- Exercise aim
Copy the listing below, changing every "coordinate pair" to "pair of numbers" and leaving everything else as it is.

- Available data
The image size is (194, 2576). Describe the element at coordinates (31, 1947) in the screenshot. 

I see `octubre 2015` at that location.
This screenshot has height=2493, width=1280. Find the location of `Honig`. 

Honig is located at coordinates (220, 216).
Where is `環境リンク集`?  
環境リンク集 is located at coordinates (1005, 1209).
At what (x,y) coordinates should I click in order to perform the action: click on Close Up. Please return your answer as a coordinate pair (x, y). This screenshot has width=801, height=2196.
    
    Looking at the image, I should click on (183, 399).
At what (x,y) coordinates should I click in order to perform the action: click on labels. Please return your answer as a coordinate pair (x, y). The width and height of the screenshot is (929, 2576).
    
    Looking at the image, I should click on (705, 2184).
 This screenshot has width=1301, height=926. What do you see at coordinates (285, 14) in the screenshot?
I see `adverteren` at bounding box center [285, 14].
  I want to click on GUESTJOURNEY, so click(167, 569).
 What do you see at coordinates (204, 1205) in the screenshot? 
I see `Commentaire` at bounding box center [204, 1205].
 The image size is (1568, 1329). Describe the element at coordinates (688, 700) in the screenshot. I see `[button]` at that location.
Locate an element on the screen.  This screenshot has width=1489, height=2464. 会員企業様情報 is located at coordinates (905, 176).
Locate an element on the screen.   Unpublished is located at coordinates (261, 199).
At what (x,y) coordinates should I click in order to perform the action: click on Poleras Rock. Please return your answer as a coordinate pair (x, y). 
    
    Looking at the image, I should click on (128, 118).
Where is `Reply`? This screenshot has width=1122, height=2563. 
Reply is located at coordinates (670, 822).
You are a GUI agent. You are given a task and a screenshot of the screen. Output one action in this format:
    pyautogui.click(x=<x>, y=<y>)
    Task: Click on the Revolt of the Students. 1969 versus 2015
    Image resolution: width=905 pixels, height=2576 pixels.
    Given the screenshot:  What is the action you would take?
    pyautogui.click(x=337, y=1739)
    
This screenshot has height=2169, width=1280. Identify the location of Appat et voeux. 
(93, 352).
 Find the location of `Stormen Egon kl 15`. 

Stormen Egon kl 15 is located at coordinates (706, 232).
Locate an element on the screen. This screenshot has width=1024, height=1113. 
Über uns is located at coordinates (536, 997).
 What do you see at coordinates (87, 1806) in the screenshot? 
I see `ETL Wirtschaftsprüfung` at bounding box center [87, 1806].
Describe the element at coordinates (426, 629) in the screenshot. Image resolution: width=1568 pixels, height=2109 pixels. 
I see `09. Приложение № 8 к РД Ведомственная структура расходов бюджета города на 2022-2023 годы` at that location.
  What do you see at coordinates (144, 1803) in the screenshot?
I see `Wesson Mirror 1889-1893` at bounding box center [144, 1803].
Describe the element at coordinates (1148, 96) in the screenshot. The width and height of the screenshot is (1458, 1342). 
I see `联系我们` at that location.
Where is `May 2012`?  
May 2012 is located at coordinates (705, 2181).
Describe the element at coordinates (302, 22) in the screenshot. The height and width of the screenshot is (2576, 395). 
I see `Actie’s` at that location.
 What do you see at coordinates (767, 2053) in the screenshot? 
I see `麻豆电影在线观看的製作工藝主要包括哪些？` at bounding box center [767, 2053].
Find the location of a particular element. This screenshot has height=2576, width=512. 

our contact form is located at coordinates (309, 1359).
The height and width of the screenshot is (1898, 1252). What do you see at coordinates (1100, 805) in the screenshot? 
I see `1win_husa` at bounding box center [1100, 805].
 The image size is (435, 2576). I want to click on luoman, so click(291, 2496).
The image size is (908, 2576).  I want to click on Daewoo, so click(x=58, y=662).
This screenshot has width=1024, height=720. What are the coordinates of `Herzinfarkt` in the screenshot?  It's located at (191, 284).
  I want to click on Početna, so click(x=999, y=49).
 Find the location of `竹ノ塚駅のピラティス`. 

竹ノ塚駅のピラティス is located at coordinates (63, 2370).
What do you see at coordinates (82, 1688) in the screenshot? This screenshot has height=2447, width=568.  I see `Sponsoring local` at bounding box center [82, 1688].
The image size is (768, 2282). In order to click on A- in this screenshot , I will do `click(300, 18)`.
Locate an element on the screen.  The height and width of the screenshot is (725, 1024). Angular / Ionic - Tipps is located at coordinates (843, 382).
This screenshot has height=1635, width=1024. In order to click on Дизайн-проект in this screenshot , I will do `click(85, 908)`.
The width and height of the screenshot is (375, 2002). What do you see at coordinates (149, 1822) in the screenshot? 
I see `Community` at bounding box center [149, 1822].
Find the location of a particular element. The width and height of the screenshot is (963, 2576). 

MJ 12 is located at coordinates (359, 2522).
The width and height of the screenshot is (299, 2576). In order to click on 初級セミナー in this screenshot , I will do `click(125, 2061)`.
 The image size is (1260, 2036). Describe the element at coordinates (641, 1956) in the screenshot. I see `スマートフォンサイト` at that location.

- Response to this task
The image size is (194, 2576). Describe the element at coordinates (31, 1947) in the screenshot. 

I see `octubre 2015` at that location.
This screenshot has height=2493, width=1280. Find the location of `Honig`. 

Honig is located at coordinates (220, 216).
Where is `環境リンク集`?  
環境リンク集 is located at coordinates (1005, 1209).
At what (x,y) coordinates should I click in order to perform the action: click on Close Up. Please return your answer as a pair of numbers (x, y). This screenshot has width=801, height=2196.
    
    Looking at the image, I should click on (183, 399).
At what (x,y) coordinates should I click in order to perform the action: click on labels. Please return your answer as a pair of numbers (x, y). The width and height of the screenshot is (929, 2576).
    
    Looking at the image, I should click on (705, 2184).
 This screenshot has width=1301, height=926. What do you see at coordinates (285, 14) in the screenshot?
I see `adverteren` at bounding box center [285, 14].
  I want to click on GUESTJOURNEY, so click(167, 569).
 What do you see at coordinates (204, 1205) in the screenshot? 
I see `Commentaire` at bounding box center [204, 1205].
 The image size is (1568, 1329). Describe the element at coordinates (688, 700) in the screenshot. I see `[button]` at that location.
Locate an element on the screen.  This screenshot has width=1489, height=2464. 会員企業様情報 is located at coordinates (905, 176).
Locate an element on the screen.   Unpublished is located at coordinates (261, 199).
At what (x,y) coordinates should I click in order to perform the action: click on Poleras Rock. Please return your answer as a pair of numbers (x, y). 
    
    Looking at the image, I should click on (128, 118).
Where is `Reply`? This screenshot has width=1122, height=2563. 
Reply is located at coordinates (670, 822).
You are a GUI agent. You are given a task and a screenshot of the screen. Output one action in this format:
    pyautogui.click(x=<x>, y=<y>)
    Task: Click on the Revolt of the Students. 1969 versus 2015
    Image resolution: width=905 pixels, height=2576 pixels.
    Given the screenshot:  What is the action you would take?
    pyautogui.click(x=337, y=1739)
    
This screenshot has height=2169, width=1280. Identify the location of Appat et voeux. 
(93, 352).
 Find the location of `Stormen Egon kl 15`. 

Stormen Egon kl 15 is located at coordinates (706, 232).
Locate an element on the screen. This screenshot has width=1024, height=1113. 
Über uns is located at coordinates (536, 997).
 What do you see at coordinates (87, 1806) in the screenshot? 
I see `ETL Wirtschaftsprüfung` at bounding box center [87, 1806].
Describe the element at coordinates (426, 629) in the screenshot. Image resolution: width=1568 pixels, height=2109 pixels. 
I see `09. Приложение № 8 к РД Ведомственная структура расходов бюджета города на 2022-2023 годы` at that location.
  What do you see at coordinates (144, 1803) in the screenshot?
I see `Wesson Mirror 1889-1893` at bounding box center [144, 1803].
Describe the element at coordinates (1148, 96) in the screenshot. The width and height of the screenshot is (1458, 1342). 
I see `联系我们` at that location.
Where is `May 2012`?  
May 2012 is located at coordinates (705, 2181).
Describe the element at coordinates (302, 22) in the screenshot. The height and width of the screenshot is (2576, 395). 
I see `Actie’s` at that location.
 What do you see at coordinates (767, 2053) in the screenshot? 
I see `麻豆电影在线观看的製作工藝主要包括哪些？` at bounding box center [767, 2053].
Find the location of a particular element. This screenshot has height=2576, width=512. 

our contact form is located at coordinates (309, 1359).
The height and width of the screenshot is (1898, 1252). What do you see at coordinates (1100, 805) in the screenshot? 
I see `1win_husa` at bounding box center [1100, 805].
 The image size is (435, 2576). I want to click on luoman, so click(291, 2496).
The image size is (908, 2576).  I want to click on Daewoo, so click(x=58, y=662).
This screenshot has width=1024, height=720. What are the coordinates of `Herzinfarkt` in the screenshot?  It's located at (191, 284).
  I want to click on Početna, so click(x=999, y=49).
 Find the location of `竹ノ塚駅のピラティス`. 

竹ノ塚駅のピラティス is located at coordinates (63, 2370).
What do you see at coordinates (82, 1688) in the screenshot? This screenshot has height=2447, width=568.  I see `Sponsoring local` at bounding box center [82, 1688].
The image size is (768, 2282). In order to click on A- in this screenshot , I will do `click(300, 18)`.
Locate an element on the screen.  The height and width of the screenshot is (725, 1024). Angular / Ionic - Tipps is located at coordinates (843, 382).
This screenshot has height=1635, width=1024. In order to click on Дизайн-проект in this screenshot , I will do `click(85, 908)`.
The width and height of the screenshot is (375, 2002). What do you see at coordinates (149, 1822) in the screenshot? 
I see `Community` at bounding box center [149, 1822].
Find the location of a particular element. The width and height of the screenshot is (963, 2576). 

MJ 12 is located at coordinates (359, 2522).
The width and height of the screenshot is (299, 2576). In order to click on 初級セミナー in this screenshot , I will do `click(125, 2061)`.
 The image size is (1260, 2036). Describe the element at coordinates (641, 1956) in the screenshot. I see `スマートフォンサイト` at that location.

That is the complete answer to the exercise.